So, how catastrophic was the Persian defeat in the Greek and Persian wars to the Empire. There is no question that the situation in 479 BC had changed the status quo in the Aegean. Previously the Persians controlled the Anatolian coast and just beyond, now though the Greeks were able to free a number of Islands and cities in the region. The Greeks involvement in this part of the Aegean, Anatolia and Hellespont would continue in an attempt to build up a defensive buffer against another Invasion being directed at them. This would see the Persians lose control over some areas on the extreme western boarders of the Empire. Although the western boarder of the Empire was in worst shape than it was before embarking on the Invasion of Greece, it would not seem to affect the stability or even the prestige of the Empire. The Persians were now finding themselves having to respond to Athenian operations in the Aegean and Hellespont. But this was on the Western border, on the fringes of the Empire, they would not pose any real threat to the Empire itself. A large motivation of Athenian operation in these areas would also be related to the Athenians economic security, they really had no reason to attempt to penetrate into the Persian Empire. Also, the Athenians and the league lacked the resources to sustain any operations deeper into Persian territory. It would be around 150 years later that this threat would be realised, though by Macedon, who would have defeated the various Greek city states and united them under their leadership.

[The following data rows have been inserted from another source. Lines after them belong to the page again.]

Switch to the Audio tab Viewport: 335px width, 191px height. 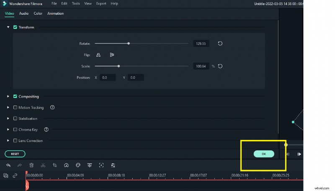(x=24, y=13)
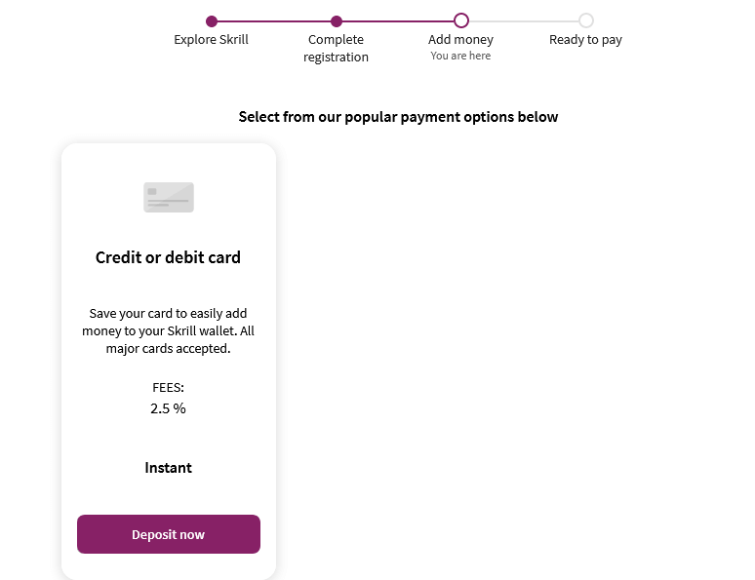This screenshot has height=580, width=755.
Task: Click the Ready to pay step circle
Action: click(586, 20)
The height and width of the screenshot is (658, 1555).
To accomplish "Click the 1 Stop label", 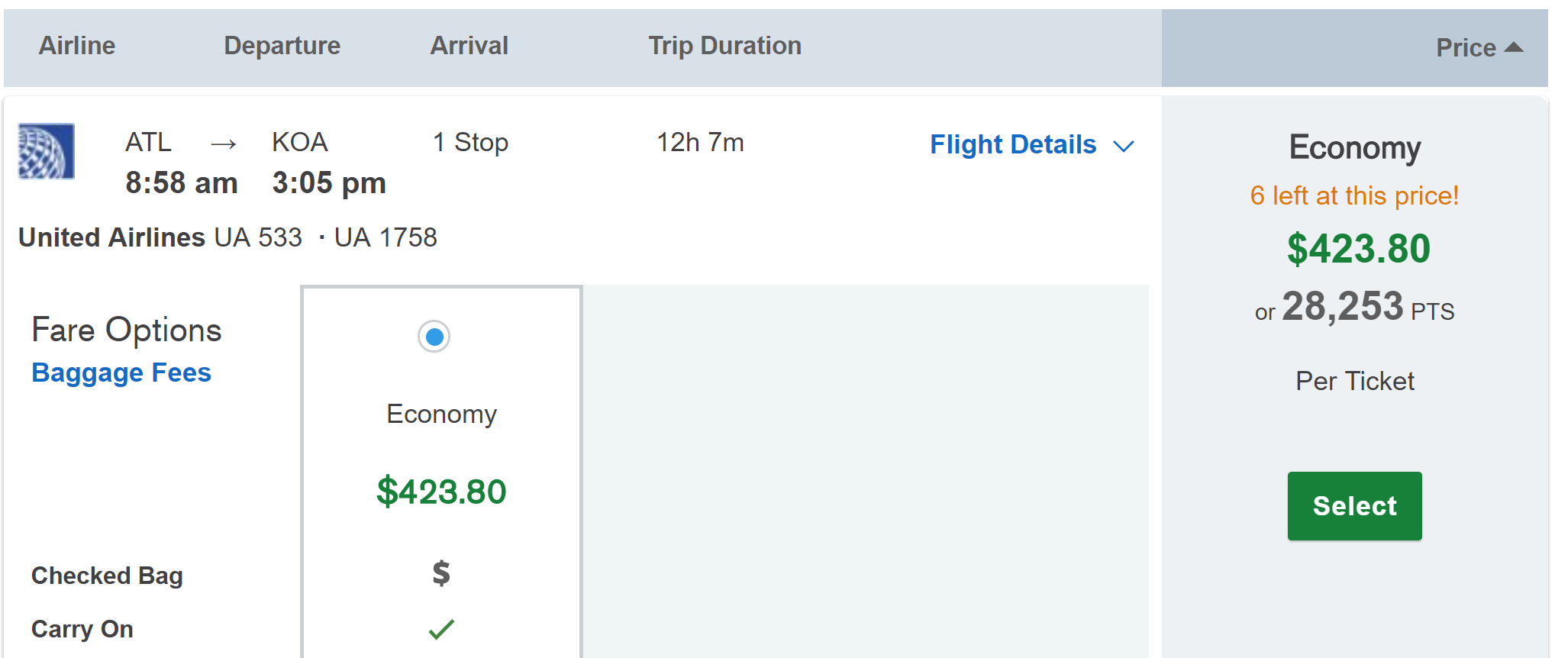I will 470,143.
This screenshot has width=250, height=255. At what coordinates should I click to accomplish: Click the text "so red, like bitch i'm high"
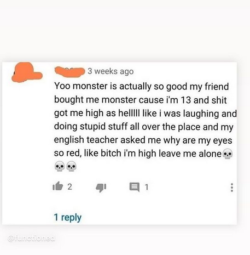point(106,153)
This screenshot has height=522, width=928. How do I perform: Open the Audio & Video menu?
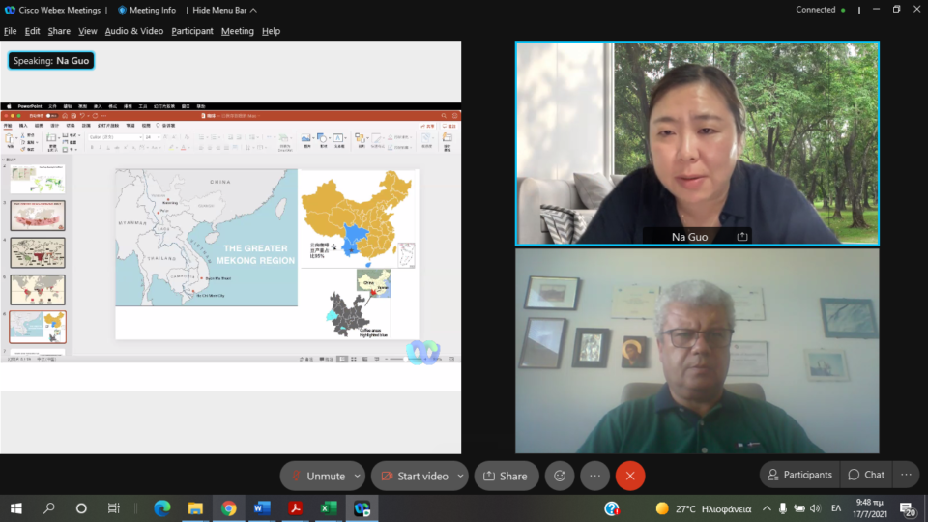point(134,31)
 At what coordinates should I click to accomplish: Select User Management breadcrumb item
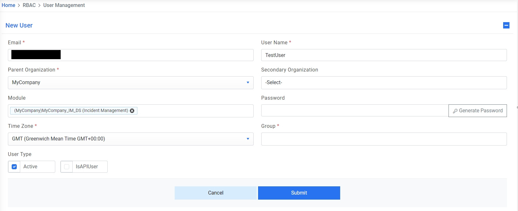point(64,5)
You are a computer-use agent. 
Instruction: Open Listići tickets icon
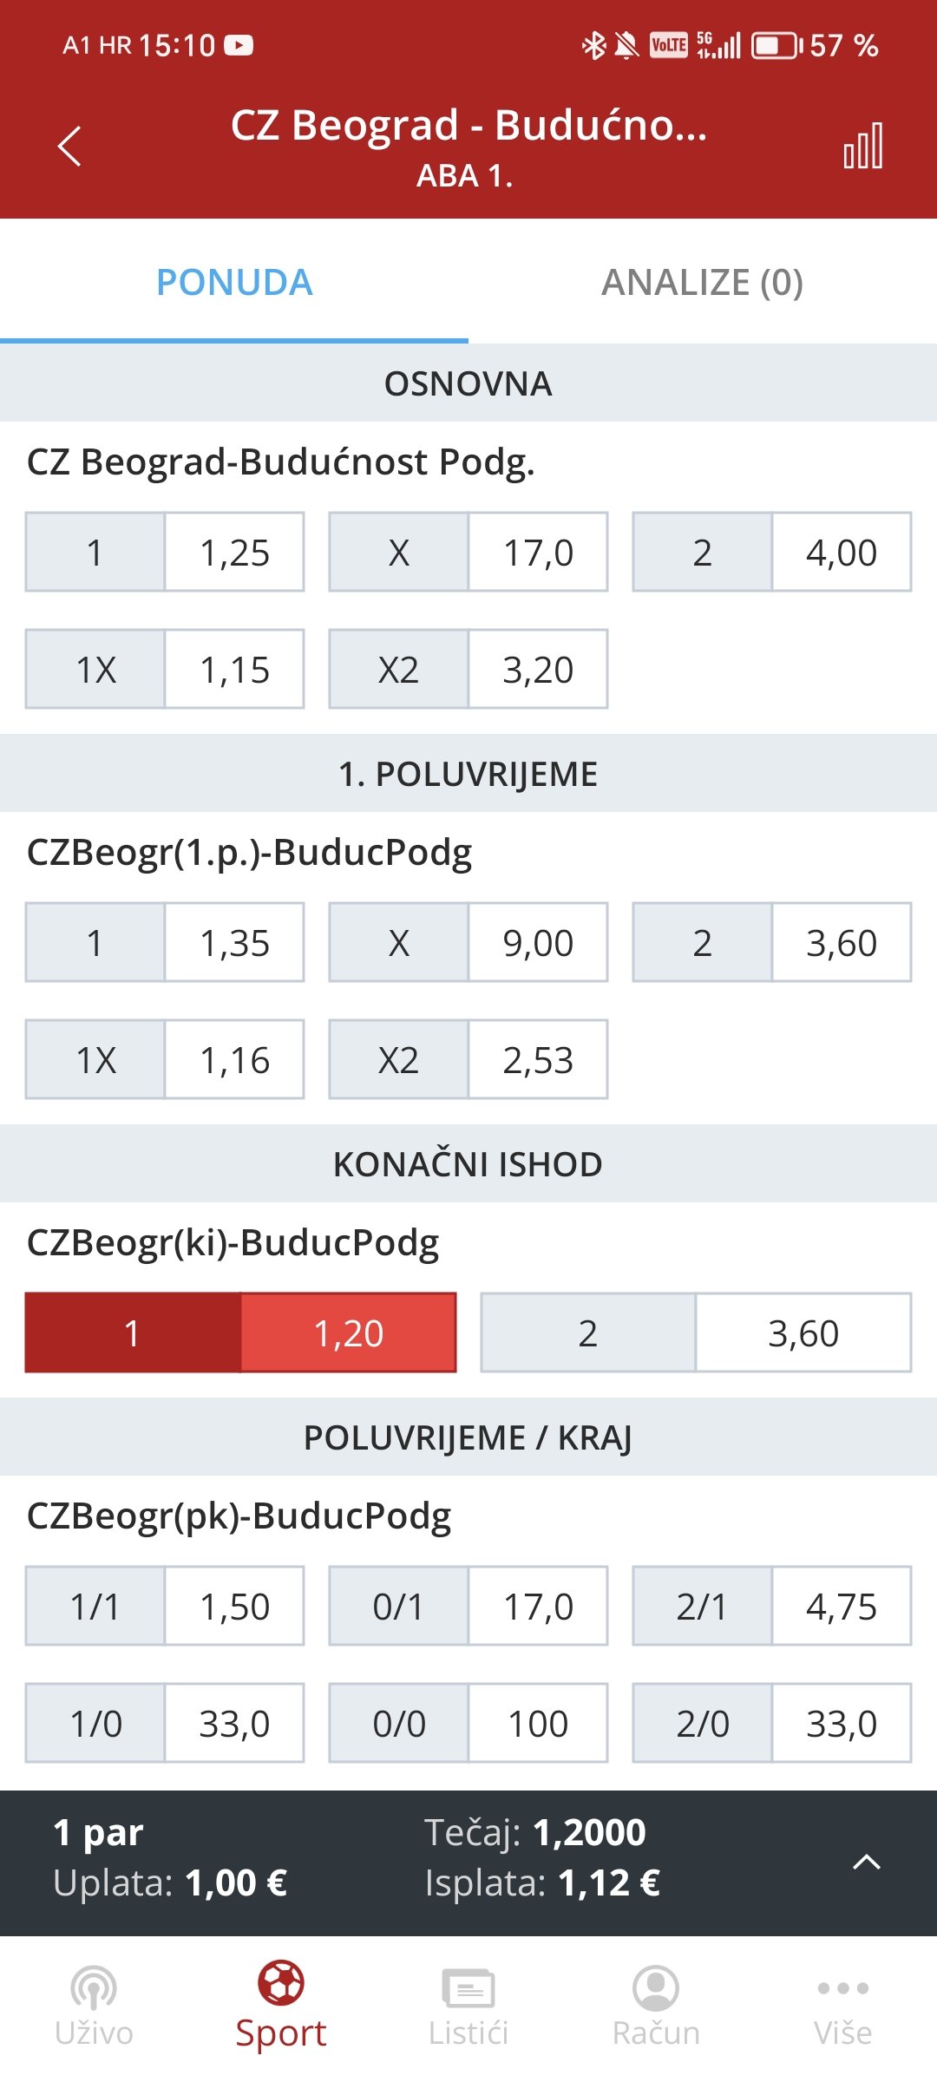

As for how the Persians saw the outcome of this campaign, we are unsure as no Persian accounts of the campaign been found. Though having seen what took place over the invasions it is easy to see how it could have been reported back as a success to the wider Empire. Xerxes had assembled the largest force yet, to be sent west which would collect tokens of submission from countless tribes and cities. All they encountered that resisted were overcome on the Persian army’s march into Greece. The first resistance they encountered was that of the Spartans, with the greatest reputation of all the Greeks in warfare. Though, this force was wiped out with their King also being killed in the fighting, so much for this warrior society. After this Greek defeat, yet more cities submitted to Xerxes as he march into central Greece where he encountered no more organised resistance. He now captured Athens and had it burnt to the ground, claiming vengeance for the Athenians involvement in the Ionian revolt. Many Greeks would have also been captured and sent back into the Empire as slaves or sold to other regions in the slave markets. With Persia having gained revenge over Athens, Xerxes now returned back home satisfied that the objective of the campaign had been fulfilled. There would be no need to report on other matters, even if the intensions of the campaign were of a grader vision. Xerxes just needed to report what had been achieved and align these with objectives in hindsight. Once Xerxes had departed Greece, this would in effect become a side show, with very little knowledge, if any filtering out into the various regions of the Empire. To wider Persian society it could quite easily be seen that Xerxes campaign west had been a success as we can see, if only select aspects of the campaign were reported. The only ones who would have had an idea of what really had occurred were those commanders in the higher ranks, even the soldiers who campaigned could be fed proper gander, as they would not have been aware of the wider picture of the campaign itself. So, in relative terms only a very small proportion of the Empire would have some idea of the true outcome of the invasion.          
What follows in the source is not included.